DOCUMENT EXCERPT |
________________________________________

We are pleased to announce the release of Snowplow R100 Epidaurus. This streaming pipeline release adds support for pseudonomizing user PII (Personally Identifiable Information) through a new Snowplow enrichment.
We are initially adding this new PII Enrichment to the Snowplow streaming pipeline; extending this support to the batch pipeline will follow in due course.
Read on for more information on R100 Epidaurus, named after an ancient city in Argolida, Greece that features a magnificent theater with excellent acoustics:
- What are PII, GDPR, and pseudonymization, and why they are important?
- PII Enrichment
- Pseudonymizing your Snowplow events
- Other changes
1. What are PII, GDPR, and pseudonymization, and why they are important?
The term Personally identifiable information originated in the context of healthcare record keeping. It soon became evident that the accumulation of healthcare records had huge potential to promote population-level measures, and very often there was public and research interest in such data. At the same time, researchers had to be careful to avoid releasing data that could uniquely identify an individual, hence the emergence of various strategies for PII anonymization.
Nowadays, collecting and processing large amounts of PII is increasingly within reach of even small organizations across every sector, thanks to powerful platforms such as Snowplow. Naturally, citizens and in turn governments have become concerned that this information can be misused, and opted to give back some control to the people whose records were being kept (“data subjects” in EU law terms).
Just as the healthcare records were useful for population-level health studies, so is tracking user behavior down to the level of the individual event useful for any data-driven organization. And just as health records need to be used and disseminated responsibly, so data scientists and analysts need to use event- and customer-level data in a way that protects the rights and identities of data subjects.

________________________________________

MATERIAL PROVIDED |
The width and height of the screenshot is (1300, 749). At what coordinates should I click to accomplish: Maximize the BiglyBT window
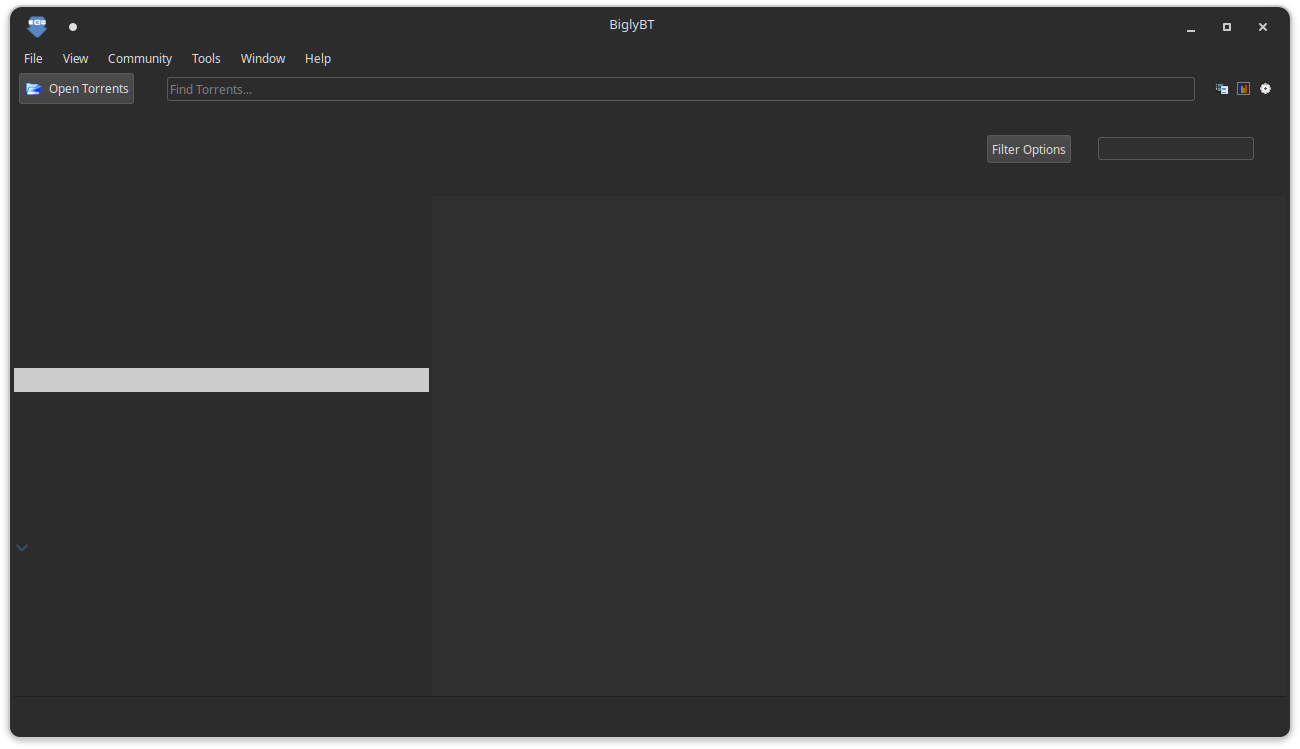pos(1226,27)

________________________________________

TASK OBJECTIVE |
Rewrite the Snowplow release announcement starting with "Read on for" and going on through "for PII anonymization.", renaming "acoustics" as "sound quality". The material comes from a separate source, unrelated to the release announcement.

EXERCISE OUTPUT |
Read on for more information on R100 Epidaurus, named after an ancient city in Argolida, Greece that features a magnificent theater with excellent sound quality:
- What are PII, GDPR, and pseudonymization, and why they are important?
- PII Enrichment
- Pseudonymizing your Snowplow events
- Other changes
1. What are PII, GDPR, and pseudonymization, and why they are important?
The term Personally identifiable information originated in the context of healthcare record keeping. It soon became evident that the accumulation of healthcare records had huge potential to promote population-level measures, and very often there was public and research interest in such data. At the same time, researchers had to be careful to avoid releasing data that could uniquely identify an individual, hence the emergence of various strategies for PII anonymization.